Penitential prayer attributed to king Manasseh of Judah

The Prayer of Manasseh is a short, penitential prayer attributed to king Manasseh of Judah.

The majority of scholars believe that the Prayer of Manasseh was written in Greek (while a minority argues for a Semitic original) in the second or first century BC. It is recognised that it could also have been written in the first half of the 1st century AD, but in any case before the Destruction of the Second Temple in 70 AD. Another work by the same title, written in Hebrew, was found among the Dead Sea Scrolls (4Q381:17).

==Origin==
Manasseh is recorded in the Bible as one of the most idolatrous kings of Judah (). The second Book of Chronicles, but not the second Book of Kings, records that Manasseh was taken captive by the Assyrians. While a prisoner, Manasseh prayed for mercy, and upon being freed and restored to the throne turned from his idolatrous ways.
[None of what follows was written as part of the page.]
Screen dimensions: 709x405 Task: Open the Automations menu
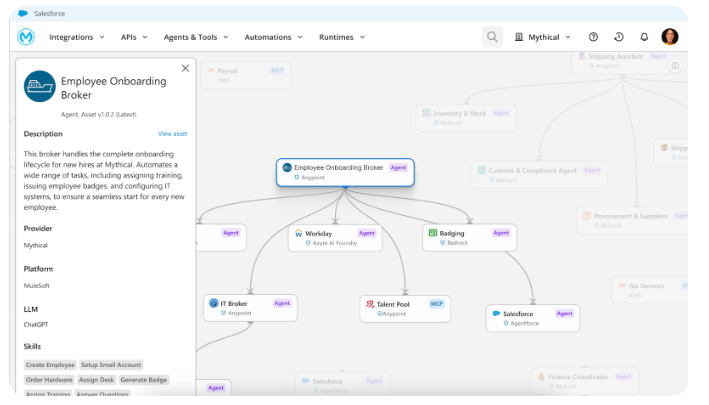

A reference to a penitential prayer, but not the prayer itself, is made in , which says that the prayer is written in "the annals of the kings of Israel".

== Prayer ==
O Lord Almighty, God of our ancestors, of Abraham and Isaac and Jacob and of their righteous offspring, you who made heaven and earth with all their order, who shackled the sea by your word of command, who confined the deep and sealed it with your terrible and glorious name, at whom all things shudder and tremble before your power, for your glorious splendor cannot be borne, and the wrath of your threat to sinners is unendurable; yet immeasurable and unsearchable is your promised mercy, for you are the Lord Most High, of great compassion, long-suffering, and very merciful, and you relent at human suffering. O Lord, according to your great goodness you have promised repentance and forgiveness to those who have sinned against you, and in the multitude of your mercies you have appointed repentance for sinners, so that they may be saved. Therefore you, O Lord, God of the righteous, have not appointed repentance for the righteous, for Abraham and Isaac and Jacob, who did not sin against you, but you have appointed repentance for me, who am a sinner.

For the sins I have committed are more in number than the sand of the sea; my transgressions are multiplied, O Lord, they are multiplied! I am not worthy to look up and see the height of heaven because of the multitude of my iniquities. I am weighted down with many an iron fetter, so that I am rejected because of my sins, and I have no relief, for I have provoked your wrath and have done what is evil in your sight, setting up abominations and multiplying offenses.

And now I bend the knee of my heart, imploring you for your kindness. I have sinned, O Lord, I have sinned, and I acknowledge my transgressions. I earnestly implore you, forgive me, O Lord, forgive me! Do not destroy me with my transgressions! Do not be angry with me forever or store up evil for me; do not condemn me to the depths of the earth. For you, O Lord, are the God of those who repent, and in me you will manifest your goodness, for, unworthy as I am, you will save me according to your great mercy, and I will praise you continually all the days of my life. For all the host of heaven sings your praise, and yours is the glory forever. Amen

==Canonicity==
The prayer's canonicity is disputed. It appears in ancient Syriac, Old Slavonic, Ethiopic, and Armenian translations. In the Ethiopian Bible, the prayer is found in 2 Chronicles. The earliest Greek text is the fifth-century Codex Alexandrinus. A Hebrew manuscript of the prayer was found in Cairo Geniza. It is considered apocryphal by Jews, Catholics and Protestants. It was placed at the end of 2 Chronicles in the late 4th-century Vulgate. Over a millennium later, Martin Luther included the prayer in his 74-book translation of the Bible into German. It was part of the 1537 Matthew Bible, and the 1599 Geneva Bible. It also appears in the Apocrypha of the 1611 King James Bible and of the original 1609/1610 Douai-Rheims Bible. Pope Clement VIII included the prayer in an appendix to the Vulgate.

The prayer is included in some editions of the Greek Septuagint. For example, the 5th century Codex Alexandrinus includes the prayer among fourteen Odes appearing just after the Psalms. It is accepted as a deuterocanonical book by Orthodox Christians.

==Liturgical use==

The prayer is chanted during the Eastern Orthodox Christian and Byzantine Catholic service of Great Compline.

It is used in the Roman Rite as part of the Responsory after the first reading in the Office of Readings on the 14th Sunday in Ordinary Time (along with Psalm 51). In the Extraordinary Form, in the Roman Rite Breviary; in the corpus of responsories sung with the readings from the books of Kings between Trinity Sunday and August, the seventh cites the Prayer of Manasseh, together with verses of Psalm 51, the penitential Psalm par excellence.

It is used also as a canticle in the Daily Office of the 1979 U.S. Book of Common Prayer used by the Episcopal Church in the United States of America, and as Canticle 52 in Common Worship: Daily Prayer of the Church of England, particularly used during Lent.